DataDog
[SIEMINT-71] DDS: OSSEC Integration
What does this PR do?
PR for a new integration OSSEC 1.0.0
Additional Notes
-- OOTB detection rules JSON would be shared separately with the required teams as a part of separate repository . -- Since during the standard attribute remapping we are not preserving the source attributes as per suggested best practices, it would result in filters using these standard attributes populating the values of other integrations as well as per current datadog behavior. -- Currently, pipeline source is kept as ossec.

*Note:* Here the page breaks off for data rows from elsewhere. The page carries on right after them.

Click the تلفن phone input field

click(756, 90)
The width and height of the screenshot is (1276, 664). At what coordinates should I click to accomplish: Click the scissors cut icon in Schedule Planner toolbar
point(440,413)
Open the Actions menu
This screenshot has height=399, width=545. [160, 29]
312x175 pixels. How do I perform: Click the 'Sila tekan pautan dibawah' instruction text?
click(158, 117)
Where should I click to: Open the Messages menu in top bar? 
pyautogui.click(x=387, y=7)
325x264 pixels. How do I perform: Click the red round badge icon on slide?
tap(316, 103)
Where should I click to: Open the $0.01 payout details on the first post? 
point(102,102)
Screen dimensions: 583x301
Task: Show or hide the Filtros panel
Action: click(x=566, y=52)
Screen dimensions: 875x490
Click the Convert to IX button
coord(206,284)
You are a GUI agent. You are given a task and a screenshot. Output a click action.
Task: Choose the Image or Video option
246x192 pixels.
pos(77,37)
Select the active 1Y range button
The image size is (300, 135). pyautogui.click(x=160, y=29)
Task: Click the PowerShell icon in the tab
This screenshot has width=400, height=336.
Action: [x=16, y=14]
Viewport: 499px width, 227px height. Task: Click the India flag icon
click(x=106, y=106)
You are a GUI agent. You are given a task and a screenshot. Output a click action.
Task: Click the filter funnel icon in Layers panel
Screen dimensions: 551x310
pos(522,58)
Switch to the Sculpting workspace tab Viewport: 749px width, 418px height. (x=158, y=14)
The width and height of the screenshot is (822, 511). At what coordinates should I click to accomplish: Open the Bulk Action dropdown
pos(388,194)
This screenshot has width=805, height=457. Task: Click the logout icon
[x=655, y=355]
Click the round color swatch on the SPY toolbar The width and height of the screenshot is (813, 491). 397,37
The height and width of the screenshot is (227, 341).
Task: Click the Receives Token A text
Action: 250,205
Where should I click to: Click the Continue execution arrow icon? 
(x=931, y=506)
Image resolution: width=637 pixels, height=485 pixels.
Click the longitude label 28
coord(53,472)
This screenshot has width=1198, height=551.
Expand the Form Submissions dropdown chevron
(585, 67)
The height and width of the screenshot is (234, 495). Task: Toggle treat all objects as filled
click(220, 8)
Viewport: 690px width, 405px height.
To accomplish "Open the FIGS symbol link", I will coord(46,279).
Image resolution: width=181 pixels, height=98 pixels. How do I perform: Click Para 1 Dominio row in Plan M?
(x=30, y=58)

After confirmation from datadog team, if required, will change source to ossec-security.
Review checklist (to be filled by reviewers)
- [ ] Feature or bugfix MUST have appropriate tests (unit, integration, e2e)
- [ ] Changelog entries must be created for modifications to shipped code
- [ ] Add the
qa/skip-qalabel if the PR doesn't need to be tested during QA. - [ ] If you need to backport this PR to another branch, you can add the
backport/<branch-name>label to the PR and it will automatically open a backport PR once this one is merged
I took an initial editorial pass of the files that were ready, mostly very minor style changes and improving the conciseness. When it's ready for another look, please ping me in a comment or request another review on the PR. Thank you!
@jhgilbert Thanks for the initial review! Changes have been made and the files are now ready for your review. Please check them at your convenience and let me know if anything else is needed.
Everything looks ok, except the dashboards need to be updated to align with the standard Datadog style.
Everything looks ok, except the dashboards need to be updated to align with the standard Datadog style.
@jnhunsberger Have updated the dashboards as per standard Datadog style.